Uno de los días, durante esta pandemia, en los que en televisión se veían las terribles colas del hambre, me vino a la cabeza, nítidamente, un recuerdo de mi infancia.

Toda la familia, con todos sus enseres, estaba instalada en la acera, junto al portal de la casa de la que acababan de desahuciarles. Era un día soleado de julio de 1961 y, gracias a eso, pudieron resistir varios días a la intemperie. “El Poeta”, como llamaban al padre, tenia mujer y cinco hijos entre los 9 años y 6 meses. Tenia mucha familia y poco dinero. En el seno de un barrio obrero, todos les considerábamos pobres y su situación de entonces, lo hacia patente. Para muchos niños del barrio ver cómo se desarrollaba la vida de una familia en la calle era una gran atracción. No puedo contar detalles porque en esos momentos no me fijé en ellos. Yo no pensaba de dónde sacaban el agua para lavar a los niños, ni qué hacían para lavar los platos, para ir al cuarto de baño, ni si lavaron la ropa, ni cómo durmieron esas noches. Solo veíamos a la madre cocinar en un pequeño artilugio de butano y a los niños jugar alrededor con nosotros que, ocasionalmente, nos uníamos. A mí, casi, me apetecía comer con ellos y sentarme con todos en la acera.
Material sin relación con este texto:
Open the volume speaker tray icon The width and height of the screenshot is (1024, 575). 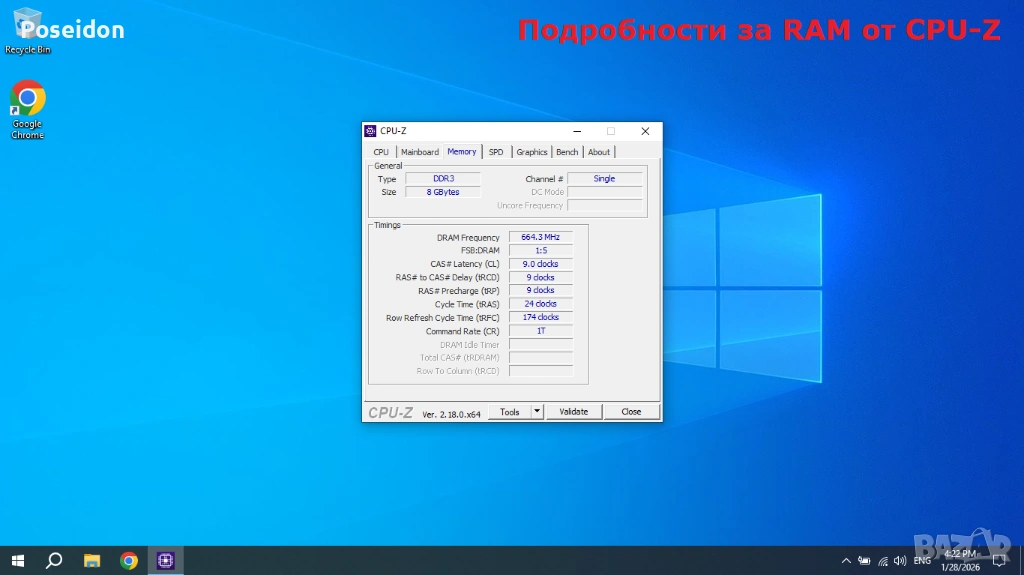pos(899,561)
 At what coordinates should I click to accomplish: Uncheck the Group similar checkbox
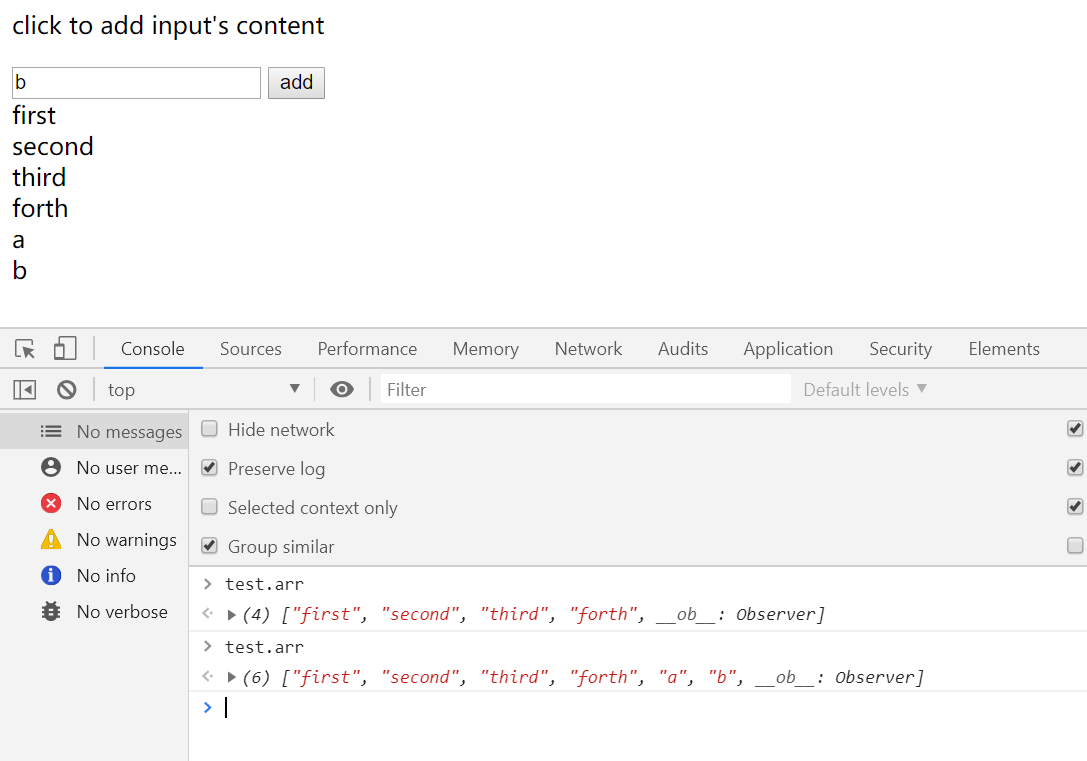pos(210,547)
No me acuerdo de cuántos días duró, ni sé qué fue de la familia. Al “poeta” no le vimos en ningún momento, supongo que su vergüenza era superior a su sentimiento paternal. Tampoco pensé entonces en que las personas mayores que pasaban por allí parecía que ni miraban. No sé si alguien les ofreció algún tipo de ayuda.

Pero lo que más claro me quedó de aquella situación es el poder evocador de las palabras. “Poeta”, evocadora, para siempre, de sufrimiento y vergüenza, pero no de forma lírica y espiritual, sino prosaica y dolorosa.